If the Syngonium is looking super sad and you want to go all in on its recovery and end up with a super full plant, you can cut the stem into all the separate nodes and root them as wet sticks.

This takes longer than just re-rooting the whole plant BUT you’ll end up with a really bushy plant once it gets going.

I wouldn’t recommend doing this in winter unless you have a growlight/heatlamp/humidifier set up because you can end up losing a lot of the nodes if you don’t know what you’re doing.

Can an overwatered Syngonium recover on its own?

It can, but it depends on three things:

  1. How bad the rot is
  2. How established the Syngonium is
  3. How well you change your care

I personally don’t recommend letting overwatered recover on their own, but it’s disingenuous for me to say that they 100% can’t.

Syngoniums are pretty good at adapting to their environment and hanging onto life, so if you work out what caused the root rot/overwatering and adjust your care, it can recover on its own.

Sometimes the bacteria can get into the plant (especially if it’s pretty weak anyway) and it will need to be repotted, have the roots trimmed, and be generally molly-coddled until it starts to regrow again.

Sometimes a larger, more established plant just needs to be left to dry out.

Once the environment in the soil is no longer able to sustain a large volume of the bacteria causing the rot, it’ll go away and won’t progress any further.

There are various strains of these bacteria, and short of sending off samples to a lab, you’re never going to know if it’s a particularly destructive one or not.

In short, some plants can recover on their own, but if that's the route you choose to take, make sure you keep a close eye on the roots whilst it's recovering.

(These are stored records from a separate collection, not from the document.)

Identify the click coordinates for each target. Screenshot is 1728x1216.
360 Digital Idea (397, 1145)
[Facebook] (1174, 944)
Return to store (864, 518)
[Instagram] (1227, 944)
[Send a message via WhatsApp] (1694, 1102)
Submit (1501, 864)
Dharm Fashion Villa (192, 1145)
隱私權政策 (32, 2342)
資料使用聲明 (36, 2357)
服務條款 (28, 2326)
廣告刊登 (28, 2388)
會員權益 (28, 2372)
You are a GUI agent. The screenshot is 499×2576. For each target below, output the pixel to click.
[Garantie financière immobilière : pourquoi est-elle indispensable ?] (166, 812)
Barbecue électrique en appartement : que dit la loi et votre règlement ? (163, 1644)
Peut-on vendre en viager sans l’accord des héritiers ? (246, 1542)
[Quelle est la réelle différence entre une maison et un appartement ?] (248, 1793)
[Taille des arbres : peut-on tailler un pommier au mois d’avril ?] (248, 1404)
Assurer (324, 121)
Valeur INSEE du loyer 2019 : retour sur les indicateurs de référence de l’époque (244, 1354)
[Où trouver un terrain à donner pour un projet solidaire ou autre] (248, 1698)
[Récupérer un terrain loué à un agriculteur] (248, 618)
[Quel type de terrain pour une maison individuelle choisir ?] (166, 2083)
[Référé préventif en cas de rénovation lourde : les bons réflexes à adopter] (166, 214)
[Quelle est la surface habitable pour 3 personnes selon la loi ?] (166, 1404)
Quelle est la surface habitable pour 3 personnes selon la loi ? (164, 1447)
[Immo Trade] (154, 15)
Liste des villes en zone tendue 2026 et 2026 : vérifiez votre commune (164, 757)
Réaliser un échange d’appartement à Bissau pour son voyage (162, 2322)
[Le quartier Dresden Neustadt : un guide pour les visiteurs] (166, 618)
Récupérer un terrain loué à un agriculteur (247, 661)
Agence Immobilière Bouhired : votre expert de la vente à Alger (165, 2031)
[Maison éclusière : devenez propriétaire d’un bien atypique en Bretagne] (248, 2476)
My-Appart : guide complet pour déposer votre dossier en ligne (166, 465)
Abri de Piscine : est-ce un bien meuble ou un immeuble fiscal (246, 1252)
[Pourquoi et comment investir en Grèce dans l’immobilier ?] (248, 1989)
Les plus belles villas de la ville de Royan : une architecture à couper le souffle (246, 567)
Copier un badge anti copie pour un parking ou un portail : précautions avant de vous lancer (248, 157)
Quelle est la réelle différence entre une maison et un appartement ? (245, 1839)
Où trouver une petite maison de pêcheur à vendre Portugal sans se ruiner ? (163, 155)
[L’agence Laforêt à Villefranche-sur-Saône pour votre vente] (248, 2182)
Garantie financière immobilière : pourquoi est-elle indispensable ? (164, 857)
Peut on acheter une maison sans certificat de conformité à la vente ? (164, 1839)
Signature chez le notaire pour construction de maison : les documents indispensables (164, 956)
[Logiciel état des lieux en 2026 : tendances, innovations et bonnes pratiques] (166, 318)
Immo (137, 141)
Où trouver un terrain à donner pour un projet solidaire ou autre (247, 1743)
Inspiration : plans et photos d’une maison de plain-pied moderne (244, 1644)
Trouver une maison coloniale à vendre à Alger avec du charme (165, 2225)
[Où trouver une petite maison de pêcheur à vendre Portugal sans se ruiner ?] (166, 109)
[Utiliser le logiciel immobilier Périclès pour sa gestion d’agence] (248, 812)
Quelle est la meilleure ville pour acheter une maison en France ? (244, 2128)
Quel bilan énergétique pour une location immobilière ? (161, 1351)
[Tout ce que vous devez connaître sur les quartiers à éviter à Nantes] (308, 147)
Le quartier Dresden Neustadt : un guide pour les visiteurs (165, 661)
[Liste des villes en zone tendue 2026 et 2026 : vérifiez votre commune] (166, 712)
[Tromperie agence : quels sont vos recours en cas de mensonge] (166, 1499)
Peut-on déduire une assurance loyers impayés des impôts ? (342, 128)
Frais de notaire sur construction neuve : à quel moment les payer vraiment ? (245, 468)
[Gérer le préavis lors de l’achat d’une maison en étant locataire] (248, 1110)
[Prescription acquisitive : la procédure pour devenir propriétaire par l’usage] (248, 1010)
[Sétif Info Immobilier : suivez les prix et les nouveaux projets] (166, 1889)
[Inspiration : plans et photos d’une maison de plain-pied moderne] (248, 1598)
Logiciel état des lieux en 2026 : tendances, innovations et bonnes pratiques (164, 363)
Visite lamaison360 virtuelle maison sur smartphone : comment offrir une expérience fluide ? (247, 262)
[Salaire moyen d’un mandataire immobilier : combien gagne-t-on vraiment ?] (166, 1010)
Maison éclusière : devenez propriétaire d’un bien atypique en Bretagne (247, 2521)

I purposefully keep plants that are prone to root rot in clear pots so I can monitor their roots without disturbing them.

In my experience, Syngonium aren’t prone to root rot, and are one of the plants more likely to recover on their own than, say, Monstera Thai Constellation, but you’ll need to check the roots and take really good care of the plant if it’s to recover on its own.

Should you repot an overwatered Syngonium?

It’s generally recommended that you do, but I never do. If the soil’s too dense I might add in some bark or something. If it’s super wet I might lay it out on a tarp to dry, but I never throw root-rotty soil out.

A lot of professional plant people will be horrified by this, but in my experience, once you’ve changed the environment so that it can no longer support the bacteria, the problem’s gone.

It's very much a case of personal preference, but I've never had a problem with transferring root rot to other plants via soil. 

There are people all over Facebook insisting that you need to do a full repot after fungus gnats which is bananas to me.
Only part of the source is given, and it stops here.